Well that's essentially what I have done, except the unique hash is just a single integer and the hash function is f(x,y) = x + y.
Such a trivial hash function would normally be unacceptable due to the prevalence of hash collisions but avoids them by x and y being (multiples of) prime numbers.
it works anyway
You were lucky. The' x+y is unique if x,y E prime numbers' is a fallacy that is disprovable by the presence of multiple prime pairs. [1]
I just created a simple "x,y" hash myself.
[1] came across this in a PhD thesis once. It was the cornerstone of his algorithm.

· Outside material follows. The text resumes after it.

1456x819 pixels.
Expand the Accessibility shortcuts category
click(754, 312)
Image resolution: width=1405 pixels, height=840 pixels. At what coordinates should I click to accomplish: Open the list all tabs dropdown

He failed. [2]
[2] 5+13 == 7+11.
I agree
,
but, is there not a condition you could place on the primes to guarantee it?
My initial 'hunch' was that that condition would be
p1>n AND p2 > n
I have absolutely no idea how to prove that however.
Thinking about it however
would
p1 > p2 x n AND p2 > n
not guarantee it?
Again, no idea how to prove, just a hunch
Can
you disprove it?
so if, say, n = 10, I would choose primes 11 and 113...
i.e. 11 > 10 and 113 > 10* 11.
what moves (values of m1 and m2) would cause a hash collision i.e. such that
m1 * p1 = m2 * p2
where
m1 <= 10
m2 <= 10
p1 = 11
p2 = 113
?
How to prove there are no such values of m1 and m2?
If I place that condition do they even need to be prime?